Luowski now had a string of zits from his nose all the way over to his ear. Mike Horton stood to the side and slightly behind him.

“And the evil witch,” Luowski added. “Blown any houses off-course lately?”

“Take a hike, Luowski,” Finn said.

“You and me, we’ve got unfinished business.”

“Mike,” Finn said, “I thought you were going to get him a better writer?”

Horton tried to keep the grin off his face.

Luowski said, “Your girly-friend isn’t always going to be around, Whitman. Don’t you think it’s kind of spineless to need a girl to do your fighting for you anyway?”

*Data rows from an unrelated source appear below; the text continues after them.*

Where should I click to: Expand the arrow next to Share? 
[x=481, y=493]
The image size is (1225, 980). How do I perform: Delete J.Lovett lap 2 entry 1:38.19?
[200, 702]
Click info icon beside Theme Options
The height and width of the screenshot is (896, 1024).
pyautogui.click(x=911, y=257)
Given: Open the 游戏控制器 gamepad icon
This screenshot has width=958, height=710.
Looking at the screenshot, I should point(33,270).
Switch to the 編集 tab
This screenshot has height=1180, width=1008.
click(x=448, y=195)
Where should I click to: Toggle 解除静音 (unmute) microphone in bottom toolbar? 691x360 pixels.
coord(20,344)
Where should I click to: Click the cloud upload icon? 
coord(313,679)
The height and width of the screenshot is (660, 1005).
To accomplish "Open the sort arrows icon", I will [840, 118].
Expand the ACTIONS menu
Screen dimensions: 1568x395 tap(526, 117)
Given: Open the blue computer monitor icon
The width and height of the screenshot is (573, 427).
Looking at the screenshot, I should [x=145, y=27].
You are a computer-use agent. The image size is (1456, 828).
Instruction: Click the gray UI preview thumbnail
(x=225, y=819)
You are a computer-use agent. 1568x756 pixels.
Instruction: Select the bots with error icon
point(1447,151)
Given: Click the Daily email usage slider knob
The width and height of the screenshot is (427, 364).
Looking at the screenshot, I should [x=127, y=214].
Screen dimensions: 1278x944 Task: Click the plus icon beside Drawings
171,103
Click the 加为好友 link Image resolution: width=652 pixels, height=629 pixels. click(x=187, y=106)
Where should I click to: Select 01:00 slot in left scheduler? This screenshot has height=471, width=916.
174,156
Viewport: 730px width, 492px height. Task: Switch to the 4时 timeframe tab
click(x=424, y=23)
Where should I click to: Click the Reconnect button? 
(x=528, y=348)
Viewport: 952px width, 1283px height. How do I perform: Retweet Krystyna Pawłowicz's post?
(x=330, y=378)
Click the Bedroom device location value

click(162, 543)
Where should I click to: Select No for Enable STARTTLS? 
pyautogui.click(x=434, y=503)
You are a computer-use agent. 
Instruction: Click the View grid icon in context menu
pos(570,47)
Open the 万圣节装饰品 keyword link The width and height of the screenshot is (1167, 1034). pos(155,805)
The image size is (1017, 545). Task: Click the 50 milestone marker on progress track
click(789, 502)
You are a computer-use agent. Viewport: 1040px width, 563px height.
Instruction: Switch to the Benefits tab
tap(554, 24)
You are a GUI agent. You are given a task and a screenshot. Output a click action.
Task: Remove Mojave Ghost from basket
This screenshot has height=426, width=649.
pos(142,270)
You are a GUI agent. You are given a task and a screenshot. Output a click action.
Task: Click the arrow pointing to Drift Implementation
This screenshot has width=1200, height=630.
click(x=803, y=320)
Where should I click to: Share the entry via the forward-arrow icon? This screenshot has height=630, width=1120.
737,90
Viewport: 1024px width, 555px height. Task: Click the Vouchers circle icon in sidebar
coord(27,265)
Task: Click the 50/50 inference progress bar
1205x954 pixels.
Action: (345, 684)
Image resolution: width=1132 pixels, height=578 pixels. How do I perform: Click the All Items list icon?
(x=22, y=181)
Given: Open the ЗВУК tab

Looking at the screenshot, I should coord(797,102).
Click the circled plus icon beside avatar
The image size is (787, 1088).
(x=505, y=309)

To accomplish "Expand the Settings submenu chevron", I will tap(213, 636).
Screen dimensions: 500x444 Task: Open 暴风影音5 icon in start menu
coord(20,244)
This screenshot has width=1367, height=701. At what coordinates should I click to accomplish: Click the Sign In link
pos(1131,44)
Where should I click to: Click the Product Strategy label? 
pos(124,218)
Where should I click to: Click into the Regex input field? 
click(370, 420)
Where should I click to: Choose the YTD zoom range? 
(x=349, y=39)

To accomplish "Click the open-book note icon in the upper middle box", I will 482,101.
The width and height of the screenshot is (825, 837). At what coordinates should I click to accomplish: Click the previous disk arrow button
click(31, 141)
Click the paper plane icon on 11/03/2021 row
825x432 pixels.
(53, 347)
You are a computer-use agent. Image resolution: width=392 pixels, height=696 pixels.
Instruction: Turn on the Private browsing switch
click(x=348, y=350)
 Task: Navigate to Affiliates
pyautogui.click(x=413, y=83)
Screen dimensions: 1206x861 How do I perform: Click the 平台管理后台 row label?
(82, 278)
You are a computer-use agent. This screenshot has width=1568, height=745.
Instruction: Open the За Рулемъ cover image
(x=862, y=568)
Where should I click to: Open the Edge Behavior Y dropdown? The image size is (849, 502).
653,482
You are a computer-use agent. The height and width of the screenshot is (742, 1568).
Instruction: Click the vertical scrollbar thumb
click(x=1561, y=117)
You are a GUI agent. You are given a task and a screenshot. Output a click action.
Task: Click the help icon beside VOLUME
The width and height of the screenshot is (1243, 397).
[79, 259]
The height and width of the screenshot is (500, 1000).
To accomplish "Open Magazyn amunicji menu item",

“Sticks and stones, Luowski. You know I’m not going to fight you. You’re a cretin. And if you don’t know what that means, look it up. You’ll be enlightened.”

“I’m coming for you, Whitman.”

“Mike,” Amanda said, “do me a favor and get Greg out of here before there’s trouble.”

Horton led Luowski away. Luowski tried to look like he wanted to hang around, but Finn knew better. Amanda had him and half the school scared.

“You realize we’re outcasts?” Finn said.

“Yes. I’ve been one my whole life. It’s not so bad really. You get used to it.”

“I’m working on it.”

“I can help you,” she said.

“I’d like that, I think. But remember: I don’t like girls.”

“Yes. So you said.”

“Just so we’re clear on that.”

“Perfectly.” She wiggled her hand under his. And he squeezed hers just a little bit tighter.